I am not trying to pick on any specific dealers who sell a specific brand of window film. This is an industry wide problem and I see an opportunity to bring the issue to the fore here. Mr. Fremont is right, all manufactures should strive to educate and empower dealers with the tools that can make them the best ambassadors that they can possibly be. But they should not ignore the fact that they have chosen to do business with some people that have little or no business skills whatsoever. Would BSF or any other window film manufacture want to hire these kinds of people to run their company? Of course not! So why do they do business with companies who damage the market rather that keep it healthy? If we are going to be market driven, we must have a healthy marketplace to do business in. This involves educating the dealer base to incorporate healthy business practices into their own companies. It also involves only doing business with companies that are law abiding. If a company has disregard for laws and safe practices, will they have any regard for the health of the industry and the direction it travels in? And in answer to my very first question, it most certainly involves creating an industry that does not compete against its customers (the window film dealers) but rather it partners to help its customers achieve success which in turn runs upstream to the supplier. How can anyone expect exponential growth based on the current practice of turning your dealer into an installer? In my opinion, that is a backwards practice and the logic and reasoning behind it is no different than the mindset “this is a ‘specific industry’, we’ve tried it all and we know what won’t work so don’t even try and get us to change…” This is a way of doing business that only brings prosperity to one side of our industry, namely the manufacturing side. True, some manufactures have made changes as of late but more of a course correction is needed.

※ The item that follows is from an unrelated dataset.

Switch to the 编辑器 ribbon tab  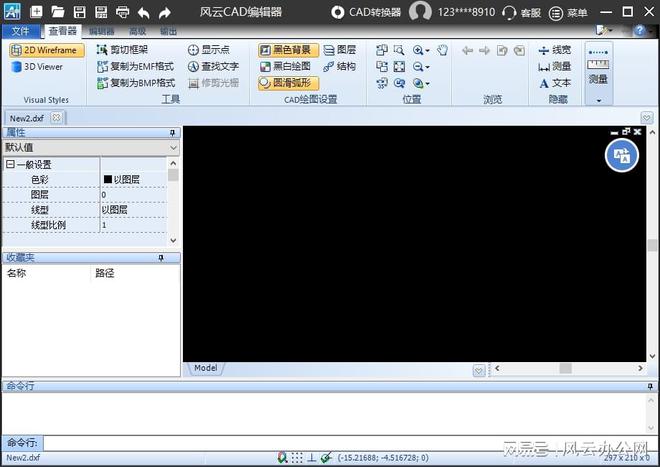pos(101,31)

Until we as an industry collectively turn full-circle and change our ways, we will continue to struggle with inconsistency, inaccuracy, and all of the other corrosive practices that have prevented us as from reaching our full potential. This year a major milestone was reached by two manufactures namely, the achievement of NFRC certification. Yes, as you encouraged… let’s partner as an industry and all take the step for 3rd party performance verification by the NFRC. This will root out the “trick information” produced by some companies and leave us with standard forms of measurement. I would like to see BSF’s films on the NFRC list along with the other companies that have yet to get their products certified.

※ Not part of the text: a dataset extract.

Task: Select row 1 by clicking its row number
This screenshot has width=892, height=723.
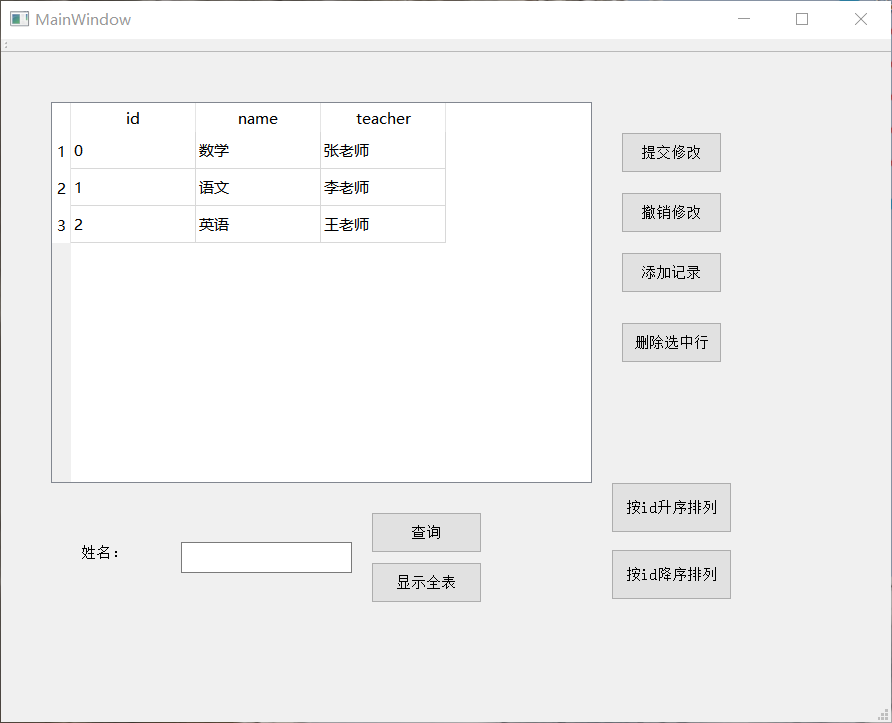Action: coord(61,151)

In my estimation this was a great interview. I really appreciated Mr. Fremont’s response to a competitor when he said “the greatest risk we can take as an industry is to remain where we are.” I believe that is all-inclusive and not just case specific so I challenge you and your counterparts in manufacturing Mr. Fremont to change the landscape completely by not only addressing the issues the you brought up but also the issues brought up here. Yes, “tomorrow starts today” so let’s take it to the next level and not wait for someone else to do it!